GTFS SQL examples
Introduction
gtfs-sql-importer is a tool that can import GTFS file into postgis-enabled database. Check out documentation before how to import it. Once you import both GTFS into your database and import your .PBF using osm2pgsql, you can query them both and extract interesting information.
Examples here assume that you imported GTFS into gtfs
schema and that osm2pgsql is in public
(this is default behaviour).
Examples
Merging all stops in GTFS and OSM and getting their distance
Tries to match stop_id from GTFS and ref
from OSM to get stop from OSM. Ideally, it should match gtfs_id, not ref.

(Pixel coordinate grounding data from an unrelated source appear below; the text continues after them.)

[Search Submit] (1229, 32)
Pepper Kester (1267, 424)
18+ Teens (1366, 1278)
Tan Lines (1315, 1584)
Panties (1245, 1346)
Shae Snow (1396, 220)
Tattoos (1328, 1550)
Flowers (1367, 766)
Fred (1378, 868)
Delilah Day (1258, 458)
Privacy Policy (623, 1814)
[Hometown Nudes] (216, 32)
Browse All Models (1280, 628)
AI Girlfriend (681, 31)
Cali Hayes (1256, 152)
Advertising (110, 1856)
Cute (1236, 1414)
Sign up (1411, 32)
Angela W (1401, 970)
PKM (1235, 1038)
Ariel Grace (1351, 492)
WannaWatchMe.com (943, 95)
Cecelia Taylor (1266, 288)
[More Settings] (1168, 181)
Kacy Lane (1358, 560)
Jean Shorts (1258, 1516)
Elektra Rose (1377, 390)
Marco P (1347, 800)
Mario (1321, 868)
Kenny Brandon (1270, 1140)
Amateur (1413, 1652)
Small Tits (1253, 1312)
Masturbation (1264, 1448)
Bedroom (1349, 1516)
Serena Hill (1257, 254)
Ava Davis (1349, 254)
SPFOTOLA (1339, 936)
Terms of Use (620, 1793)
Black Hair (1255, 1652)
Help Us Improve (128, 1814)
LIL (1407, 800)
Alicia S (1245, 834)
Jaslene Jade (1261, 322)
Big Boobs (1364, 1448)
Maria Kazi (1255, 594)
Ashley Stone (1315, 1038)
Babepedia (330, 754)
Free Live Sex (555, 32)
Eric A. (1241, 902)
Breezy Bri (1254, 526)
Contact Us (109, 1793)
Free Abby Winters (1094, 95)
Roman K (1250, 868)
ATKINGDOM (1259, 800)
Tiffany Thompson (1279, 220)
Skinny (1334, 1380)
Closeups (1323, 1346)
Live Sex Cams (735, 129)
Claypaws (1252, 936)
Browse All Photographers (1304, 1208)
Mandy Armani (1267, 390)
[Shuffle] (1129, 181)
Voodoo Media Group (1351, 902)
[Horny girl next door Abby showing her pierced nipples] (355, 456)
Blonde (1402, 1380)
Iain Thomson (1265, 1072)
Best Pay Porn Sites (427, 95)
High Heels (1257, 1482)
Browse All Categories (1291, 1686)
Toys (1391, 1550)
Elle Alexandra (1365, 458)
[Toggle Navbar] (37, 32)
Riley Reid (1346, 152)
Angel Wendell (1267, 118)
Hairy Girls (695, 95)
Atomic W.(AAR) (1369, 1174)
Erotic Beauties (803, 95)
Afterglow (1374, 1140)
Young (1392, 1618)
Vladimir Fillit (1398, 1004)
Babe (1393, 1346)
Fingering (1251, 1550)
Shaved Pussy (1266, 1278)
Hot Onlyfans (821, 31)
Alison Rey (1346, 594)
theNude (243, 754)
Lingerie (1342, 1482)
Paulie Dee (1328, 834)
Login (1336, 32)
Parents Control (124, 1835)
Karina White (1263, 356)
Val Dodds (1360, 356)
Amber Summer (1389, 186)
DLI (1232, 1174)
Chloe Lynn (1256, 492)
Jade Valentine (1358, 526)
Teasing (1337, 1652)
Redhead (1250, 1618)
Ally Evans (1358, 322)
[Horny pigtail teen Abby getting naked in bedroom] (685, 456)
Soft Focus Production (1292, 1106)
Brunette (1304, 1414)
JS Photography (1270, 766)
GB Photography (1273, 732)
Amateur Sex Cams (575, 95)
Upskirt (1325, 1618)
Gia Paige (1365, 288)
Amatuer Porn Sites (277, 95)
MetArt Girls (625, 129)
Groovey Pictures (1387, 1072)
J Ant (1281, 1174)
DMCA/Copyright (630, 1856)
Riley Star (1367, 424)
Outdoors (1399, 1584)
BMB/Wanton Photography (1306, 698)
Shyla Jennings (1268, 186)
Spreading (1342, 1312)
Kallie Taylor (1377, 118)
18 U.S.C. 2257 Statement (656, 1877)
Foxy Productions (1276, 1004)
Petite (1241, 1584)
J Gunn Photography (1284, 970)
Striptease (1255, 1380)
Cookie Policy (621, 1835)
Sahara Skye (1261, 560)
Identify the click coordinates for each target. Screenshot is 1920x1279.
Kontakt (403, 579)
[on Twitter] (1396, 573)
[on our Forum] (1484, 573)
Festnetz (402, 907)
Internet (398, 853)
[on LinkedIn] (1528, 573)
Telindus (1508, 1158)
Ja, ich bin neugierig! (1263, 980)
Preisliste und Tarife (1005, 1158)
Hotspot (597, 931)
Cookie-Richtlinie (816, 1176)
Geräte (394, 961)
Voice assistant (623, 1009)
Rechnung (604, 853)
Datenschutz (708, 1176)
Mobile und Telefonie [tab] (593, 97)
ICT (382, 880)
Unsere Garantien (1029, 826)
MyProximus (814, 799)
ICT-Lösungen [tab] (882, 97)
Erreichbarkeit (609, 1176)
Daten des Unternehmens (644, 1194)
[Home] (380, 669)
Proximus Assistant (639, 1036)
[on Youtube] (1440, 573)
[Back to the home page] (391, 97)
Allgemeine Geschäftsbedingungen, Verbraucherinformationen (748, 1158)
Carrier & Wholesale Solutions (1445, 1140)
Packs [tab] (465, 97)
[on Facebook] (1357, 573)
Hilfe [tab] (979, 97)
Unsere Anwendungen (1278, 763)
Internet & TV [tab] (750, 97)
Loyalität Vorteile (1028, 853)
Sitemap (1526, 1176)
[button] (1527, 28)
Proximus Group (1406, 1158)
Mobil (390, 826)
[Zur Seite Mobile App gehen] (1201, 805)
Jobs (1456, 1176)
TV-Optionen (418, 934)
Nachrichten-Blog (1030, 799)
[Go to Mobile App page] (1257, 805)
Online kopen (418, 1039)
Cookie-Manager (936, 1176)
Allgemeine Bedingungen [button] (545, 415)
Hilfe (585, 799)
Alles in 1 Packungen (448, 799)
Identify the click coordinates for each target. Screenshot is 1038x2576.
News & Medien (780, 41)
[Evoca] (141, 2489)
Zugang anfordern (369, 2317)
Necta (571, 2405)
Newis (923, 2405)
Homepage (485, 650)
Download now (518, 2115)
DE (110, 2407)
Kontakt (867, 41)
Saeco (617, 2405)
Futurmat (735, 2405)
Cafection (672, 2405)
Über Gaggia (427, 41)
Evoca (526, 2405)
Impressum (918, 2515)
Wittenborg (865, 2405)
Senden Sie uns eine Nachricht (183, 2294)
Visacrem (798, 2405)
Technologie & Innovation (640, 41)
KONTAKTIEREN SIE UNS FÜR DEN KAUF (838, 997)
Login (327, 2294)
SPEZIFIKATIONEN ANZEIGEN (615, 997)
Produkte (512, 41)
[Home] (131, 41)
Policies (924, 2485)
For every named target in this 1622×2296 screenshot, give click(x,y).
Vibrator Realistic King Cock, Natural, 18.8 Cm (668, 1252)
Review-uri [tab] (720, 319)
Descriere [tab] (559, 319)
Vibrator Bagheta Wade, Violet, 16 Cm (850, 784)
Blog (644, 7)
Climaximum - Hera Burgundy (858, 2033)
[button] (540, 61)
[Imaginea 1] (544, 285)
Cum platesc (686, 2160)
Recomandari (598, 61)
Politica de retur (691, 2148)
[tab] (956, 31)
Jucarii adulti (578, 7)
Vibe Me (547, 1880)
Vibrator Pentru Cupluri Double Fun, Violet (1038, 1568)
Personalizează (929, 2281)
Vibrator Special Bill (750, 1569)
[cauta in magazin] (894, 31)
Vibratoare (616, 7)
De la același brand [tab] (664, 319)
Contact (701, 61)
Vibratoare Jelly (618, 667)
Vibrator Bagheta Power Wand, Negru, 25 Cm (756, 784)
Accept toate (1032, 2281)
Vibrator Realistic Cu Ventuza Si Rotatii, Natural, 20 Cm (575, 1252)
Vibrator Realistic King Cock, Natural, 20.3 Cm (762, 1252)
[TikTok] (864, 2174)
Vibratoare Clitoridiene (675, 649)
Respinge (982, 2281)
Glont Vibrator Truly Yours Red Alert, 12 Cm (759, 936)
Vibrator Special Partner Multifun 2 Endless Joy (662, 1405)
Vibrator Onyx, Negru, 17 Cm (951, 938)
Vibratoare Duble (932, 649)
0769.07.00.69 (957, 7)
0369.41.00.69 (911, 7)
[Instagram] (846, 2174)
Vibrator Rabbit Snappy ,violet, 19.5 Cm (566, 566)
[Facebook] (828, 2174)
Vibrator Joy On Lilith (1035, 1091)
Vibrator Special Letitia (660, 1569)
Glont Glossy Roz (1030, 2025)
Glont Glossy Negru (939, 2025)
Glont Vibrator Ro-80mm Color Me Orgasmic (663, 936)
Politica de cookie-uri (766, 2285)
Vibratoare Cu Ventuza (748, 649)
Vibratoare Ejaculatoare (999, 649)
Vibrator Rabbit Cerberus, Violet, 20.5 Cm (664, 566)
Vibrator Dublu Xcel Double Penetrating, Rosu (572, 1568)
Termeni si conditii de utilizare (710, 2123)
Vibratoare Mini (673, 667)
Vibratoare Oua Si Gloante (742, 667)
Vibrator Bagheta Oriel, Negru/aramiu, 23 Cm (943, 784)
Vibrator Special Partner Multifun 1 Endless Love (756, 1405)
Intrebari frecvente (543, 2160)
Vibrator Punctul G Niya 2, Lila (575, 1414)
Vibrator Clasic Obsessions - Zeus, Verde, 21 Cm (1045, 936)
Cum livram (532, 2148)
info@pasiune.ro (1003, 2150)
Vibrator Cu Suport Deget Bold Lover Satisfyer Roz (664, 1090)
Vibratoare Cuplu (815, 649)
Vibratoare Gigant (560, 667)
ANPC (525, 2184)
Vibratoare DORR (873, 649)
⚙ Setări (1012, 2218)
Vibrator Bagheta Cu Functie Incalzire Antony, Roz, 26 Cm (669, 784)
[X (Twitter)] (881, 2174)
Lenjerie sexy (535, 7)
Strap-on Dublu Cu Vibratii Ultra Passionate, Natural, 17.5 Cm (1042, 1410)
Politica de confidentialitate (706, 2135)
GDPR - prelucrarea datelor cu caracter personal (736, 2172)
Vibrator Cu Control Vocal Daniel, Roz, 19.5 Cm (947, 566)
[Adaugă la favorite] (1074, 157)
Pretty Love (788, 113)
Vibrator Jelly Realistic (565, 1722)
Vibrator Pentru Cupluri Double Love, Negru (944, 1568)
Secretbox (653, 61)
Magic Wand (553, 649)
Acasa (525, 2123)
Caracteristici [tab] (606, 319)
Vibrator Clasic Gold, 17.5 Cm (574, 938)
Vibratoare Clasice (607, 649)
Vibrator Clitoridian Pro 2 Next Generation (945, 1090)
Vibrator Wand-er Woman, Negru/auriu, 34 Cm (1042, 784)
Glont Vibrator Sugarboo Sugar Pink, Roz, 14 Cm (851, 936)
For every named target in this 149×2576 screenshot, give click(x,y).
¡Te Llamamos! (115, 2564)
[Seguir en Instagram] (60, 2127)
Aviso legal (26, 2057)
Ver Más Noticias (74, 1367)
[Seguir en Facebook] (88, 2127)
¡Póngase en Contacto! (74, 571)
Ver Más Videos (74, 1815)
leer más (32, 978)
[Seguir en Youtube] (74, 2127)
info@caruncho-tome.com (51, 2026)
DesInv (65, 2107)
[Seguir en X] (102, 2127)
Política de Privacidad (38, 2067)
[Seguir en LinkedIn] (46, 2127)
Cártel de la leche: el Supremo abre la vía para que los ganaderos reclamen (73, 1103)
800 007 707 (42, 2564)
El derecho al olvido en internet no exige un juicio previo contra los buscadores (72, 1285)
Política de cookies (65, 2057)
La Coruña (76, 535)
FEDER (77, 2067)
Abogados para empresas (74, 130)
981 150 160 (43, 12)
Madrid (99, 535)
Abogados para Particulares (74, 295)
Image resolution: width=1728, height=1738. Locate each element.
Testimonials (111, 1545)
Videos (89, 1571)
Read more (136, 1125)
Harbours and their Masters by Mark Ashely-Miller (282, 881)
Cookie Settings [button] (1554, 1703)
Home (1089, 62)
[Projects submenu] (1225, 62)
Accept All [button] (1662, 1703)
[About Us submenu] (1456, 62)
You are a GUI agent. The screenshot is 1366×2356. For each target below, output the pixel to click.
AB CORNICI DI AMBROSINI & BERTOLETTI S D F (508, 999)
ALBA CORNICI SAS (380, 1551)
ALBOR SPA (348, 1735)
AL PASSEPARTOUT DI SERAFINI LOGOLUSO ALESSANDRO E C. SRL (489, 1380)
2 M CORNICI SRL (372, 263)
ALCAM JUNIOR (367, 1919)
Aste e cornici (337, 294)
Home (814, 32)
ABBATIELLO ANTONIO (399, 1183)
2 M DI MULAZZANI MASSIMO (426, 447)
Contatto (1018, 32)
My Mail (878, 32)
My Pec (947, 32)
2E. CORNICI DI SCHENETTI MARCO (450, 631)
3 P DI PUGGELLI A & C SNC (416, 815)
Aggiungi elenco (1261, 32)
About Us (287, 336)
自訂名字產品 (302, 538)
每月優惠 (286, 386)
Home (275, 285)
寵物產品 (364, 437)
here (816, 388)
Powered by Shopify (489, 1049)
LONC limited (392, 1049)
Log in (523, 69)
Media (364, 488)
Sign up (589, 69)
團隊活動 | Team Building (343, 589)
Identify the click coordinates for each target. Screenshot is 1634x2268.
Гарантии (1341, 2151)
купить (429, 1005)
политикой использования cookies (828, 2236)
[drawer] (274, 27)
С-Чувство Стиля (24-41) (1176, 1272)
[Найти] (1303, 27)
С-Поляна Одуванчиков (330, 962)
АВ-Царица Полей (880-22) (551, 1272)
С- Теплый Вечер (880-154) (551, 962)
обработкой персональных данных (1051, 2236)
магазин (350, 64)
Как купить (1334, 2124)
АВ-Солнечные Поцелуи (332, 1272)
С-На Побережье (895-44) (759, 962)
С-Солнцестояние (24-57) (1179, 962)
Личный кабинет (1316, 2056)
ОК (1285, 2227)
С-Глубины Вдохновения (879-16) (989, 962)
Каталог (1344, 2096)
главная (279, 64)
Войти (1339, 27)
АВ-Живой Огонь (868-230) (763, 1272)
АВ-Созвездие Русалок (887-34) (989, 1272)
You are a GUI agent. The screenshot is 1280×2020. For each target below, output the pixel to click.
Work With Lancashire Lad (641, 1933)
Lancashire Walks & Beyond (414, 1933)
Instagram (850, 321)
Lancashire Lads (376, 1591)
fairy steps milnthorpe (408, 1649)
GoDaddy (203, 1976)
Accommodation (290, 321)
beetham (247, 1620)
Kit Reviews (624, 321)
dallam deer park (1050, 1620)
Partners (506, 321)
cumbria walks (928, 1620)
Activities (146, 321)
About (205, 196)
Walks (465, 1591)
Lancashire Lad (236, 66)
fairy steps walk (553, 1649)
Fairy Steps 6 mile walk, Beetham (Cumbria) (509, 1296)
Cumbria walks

WITH belgrade_osm_stops AS (
-- filter only Belgrade (from serbia.pbf)
SELECT *
FROM planet_osm_point
WHERE (highway='bus_stop' OR railway='tram_stop')
AND st_transform(way, 4326) && ST_MakeEnvelope(20.1, 44.63, 20.77, 45.01, 4326)
),
joined AS (
-- join stop_id from GTFS and ref from OSM
SELECT *,
st_transform(osm_stops.way, 4326) points4326,
st_distance(ST_Transform(stops.the_geom::geometry, 3857), osm_stops.way) AS distance
FROM gtfs.stops stops
LEFT JOIN belgrade_osm_stops osm_stops ON stops.stop_id=osm_stops.ref
)
SELECT stop_id, stop_name, the_geom AS gtfs_geo, osm_id, name AS osm_name, ref, points4326, distance
FROM joined
ORDER BY distance
All stops from GTFS missing in OSM in Belgrade
Building on top of query above, this one find only stops where there is no match with OSM and those stops can be exported to CSV and
imported further into QGIS/JOSM to figure out is there are really missing stops or just ref
tag is missing.
WITH belgrade_osm_stops AS (
-- filter only Belgrade (from serbia.pbf)
SELECT *
FROM planet_osm_point
WHERE (highway='bus_stop' OR railway='tram_stop')
AND st_transform(way, 4326) && ST_MakeEnvelope(20.1, 44.63, 20.77, 45.01, 4326)
),
joined AS (
-- join with GTFS data
SELECT *,
st_distance(ST_Transform(stops.the_geom::geometry, 3857), osm_stops.way) AS distance
FROM gtfs.stops stops
LEFT JOIN belgrade_osm_stops osm_stops ON stops.stop_id=osm_stops.ref
),
missing_stops AS (
-- filter only those that do not exist
SELECT stop_id, stop_name, the_geom AS gtfs_geo
FROM joined
WHERE distance IS null
),
stops_with_routes AS (
-- join with trip and routes, so we get all lines that goes through those missing stops
SELECT ms.stop_id, ms.stop_name, ms.gtfs_geo, string_agg(DISTINCT r.route_short_name, ',') AS routes
FROM gtfs.trips t
INNER JOIN gtfs.stop_times st ON st.trip_id = t.trip_id
INNER JOIN missing_stops ms ON ms.stop_id = st.stop_id
INNER JOIN gtfs.routes r ON t.route_id = r.route_id
GROUP BY ms.stop_id, ms.stop_name, ms.gtfs_geo
)
SELECT stop_id, stop_name, ST_X(gtfs_geo) AS long, ST_Y (gtfs_geo) AS lat, routes
FROM stops_with_routes